“Just be ordinary”: unions and the digital crisis

Antonia Bance
4 min readSep 20, 2016

This is a note of a speech I gave to a Unions 21 fringe meeting at TUC Congress 2016, to an audience of union professionals and officers.

I’m going to tell you about two recent experiences.

After Congress, I’m going to need a holiday. I haven’t had a moment to book it, so my missus did. I clicked on my bank’s app, held my thumb on the sensor, and sent her the money I owed her— in 30 seconds.

Recently, I changed addresses. I needed to tell my union. Their site suggested no easy way to tell them I’d moved, so I called their south-east region. They couldn’t help. I called their London region — not them either. I called the national office — and finally someone could help.

Just contrast those two experiences. The ease of moving money and the difficulty of letting my union know I’d moved.

I think sometimes unions miss that the world of my bank’s app is the world our members live in. That is their experience of interacting with organisations. Easy, frictionless, quick — at least for the simple jobs.

And that’s why I say that our aspiration for trade union digital should be to be just ordinary. To meet the basic expectations of our members — set by their experiences in the rest of their lives.

We start a long way off. We are a decade behind other membership organisations and the campaigning charities.

Union websites sit, stagnating, like a curling leaflet on a rack in a waiting room. We barely know our members, and we don’t know what they want from us. We open ourselves to legal risks in the poor management of our data.

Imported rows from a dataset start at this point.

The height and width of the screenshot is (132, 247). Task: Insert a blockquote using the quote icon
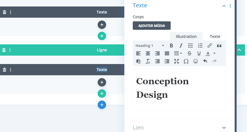click(219, 45)
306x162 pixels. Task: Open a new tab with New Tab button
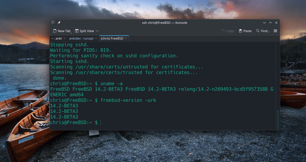(x=62, y=31)
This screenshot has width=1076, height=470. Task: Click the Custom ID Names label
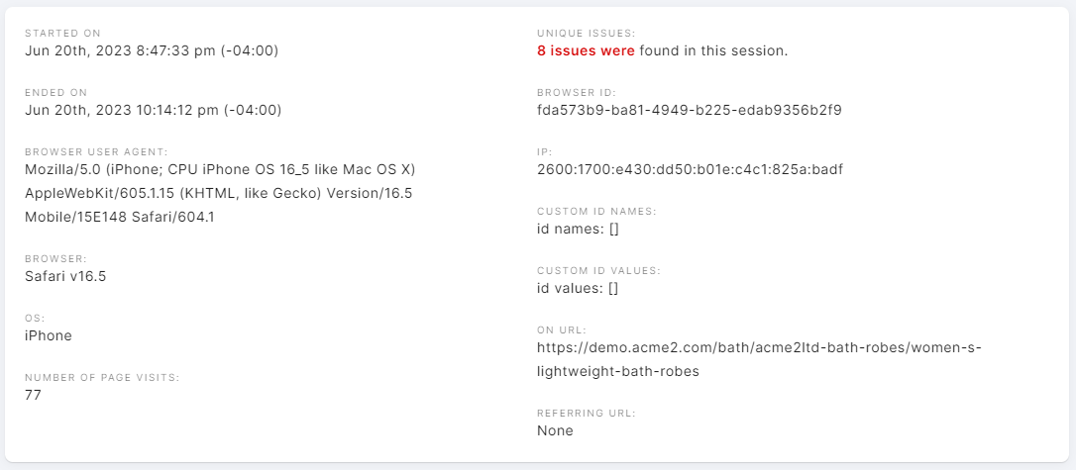coord(597,212)

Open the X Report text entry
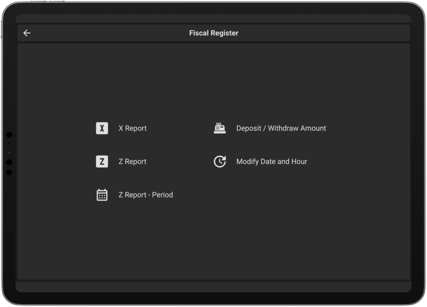pyautogui.click(x=133, y=128)
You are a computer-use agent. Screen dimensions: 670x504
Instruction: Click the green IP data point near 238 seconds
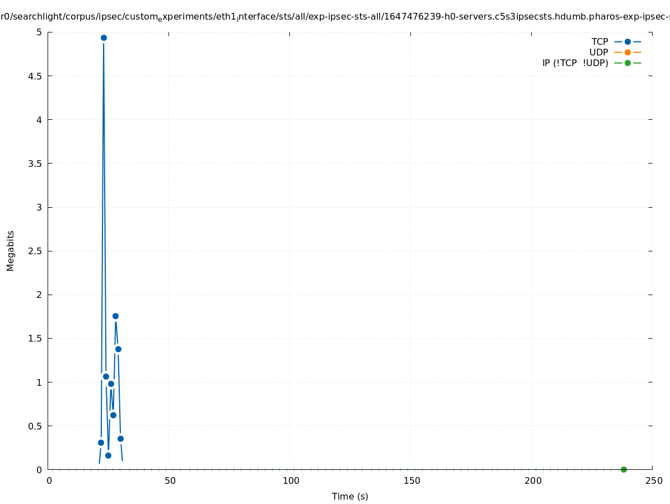point(624,469)
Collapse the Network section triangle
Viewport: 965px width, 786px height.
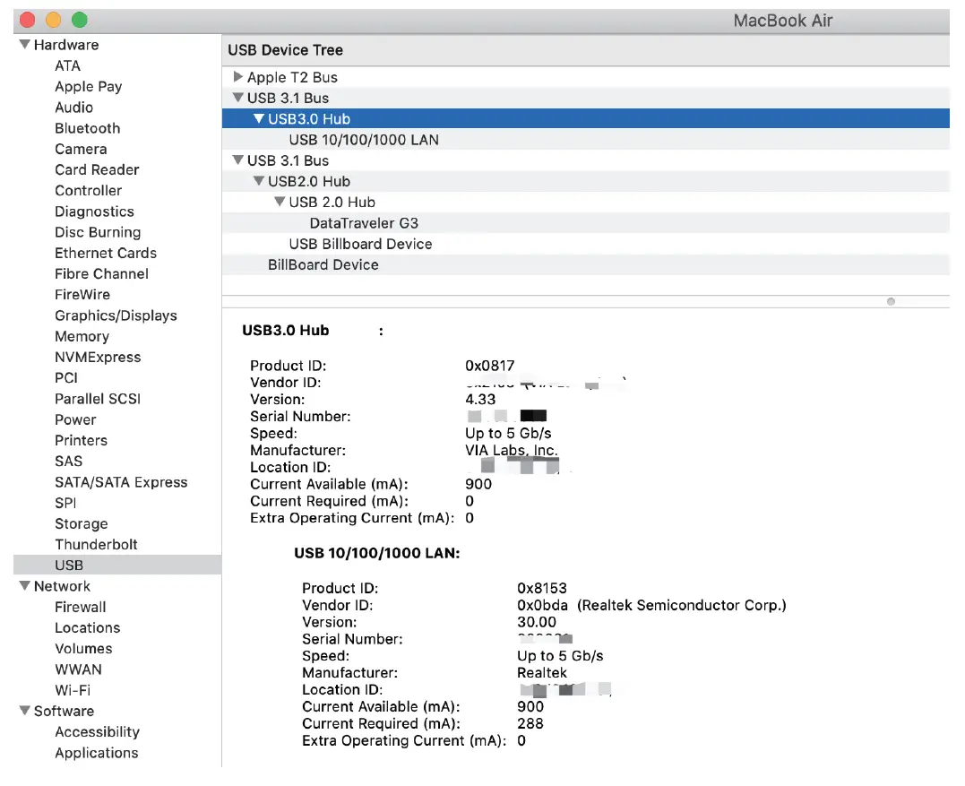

To take one example: which union has a January strategy? The first week of January is risky for subscription organisations. Feeling the pinch after Christmas, people cancel direct debits. Most unions won’t have the intelligence systems to know what the size of their January attrition is — nor a plan to reduce it, through great comms and flexible offers that keep people in membership.

Of course, our general secretaries have rather taken to twitter, no surprise, as it’s an online facsimile of their political world. But as a substitute for union digital — nope.

It is not hyperbole to say that if we fail to offer the baseline digital experience to union members that they get from every other organisation in their lives, the future of trade union membership is in jeopardy.

How did we got here — a digital offer stuck in the mid-2000s? There are two key reasons: a lack of digital skills in the union workforce, and missing digital leadership amongst union officers.

Trade unions have far too few digital specialists. Where they exist, it’s the product of a lucky recruitment. We should lose traditional comms roles in unions, and instead make every comms staffer digital. And cos our staff tend to work for unions for longer, we need to properly retrain them into the roles we need. An example: we don’t need issue experts to write web advice content, we need people who can write to meet an audience’s needs and get the page high in search. That will help more people, whose first instinct is to google when they face a problem, to find unions.

And we need digital leadership at the highest level in unions. There is no disgrace in union general secretaries, deputies and assistants not being expert themselves. But as with finance and HR, leaders need to hire great people with the right skills at a senior level, give them the cash and people they need, then set tough goals and ask hard questions. Digital is not free, it is important, and it’s about more than getting your GS on twitter.

And digital can be transformative — to your daily operations, not just your comms. I used to work in domestic abuse (for the brilliant SafeLives). Talking to housing associations wanting to spot domestic abuse earlier, they found something surprising: putting the data together, there was a correlation between callouts to fix broken doors and windows, and reports of domestic abuse. So, if the housing association could get targeted help to women reporting certain maintenance issues, they could help stop domestic abuse earlier. That’s the transformative impact of digital — helping you do your job better.

Just think how great digital could help unions. Using issue petitions to gather contact details of workers at a company that you can then try to organise. Targeting mobile membership ads to people in tight geographic locations — like big warehouses where they won’t let unions through the gate. Getting ready to drive turnout through digital when we’re finally allowed to ballot members online. Being where workers are — on WhatsApp, on the hundreds of Facebook shift-swapping communities in our biggest companies. Using intelligence about what your members are actually interested in, based on what they click and what they read, to write the best emails, the most helpful advice.

Digital to this standard is everyday, commonplace, ordinary, in organisations of our size. Join the National Trust or donate to Shelter or Macmillan — and then compare how they communicate with you to what you get from your union.

So how do we get union digital to just ordinary? This autumn the TUC will be launching a digital scorecard for unions to help them understand where they lag behind, and where they need to invest. We’ll be running regular events for digital staff and for leaders who know they need to get digital. And we’ll be writing about it all at digital.tuc.org.uk.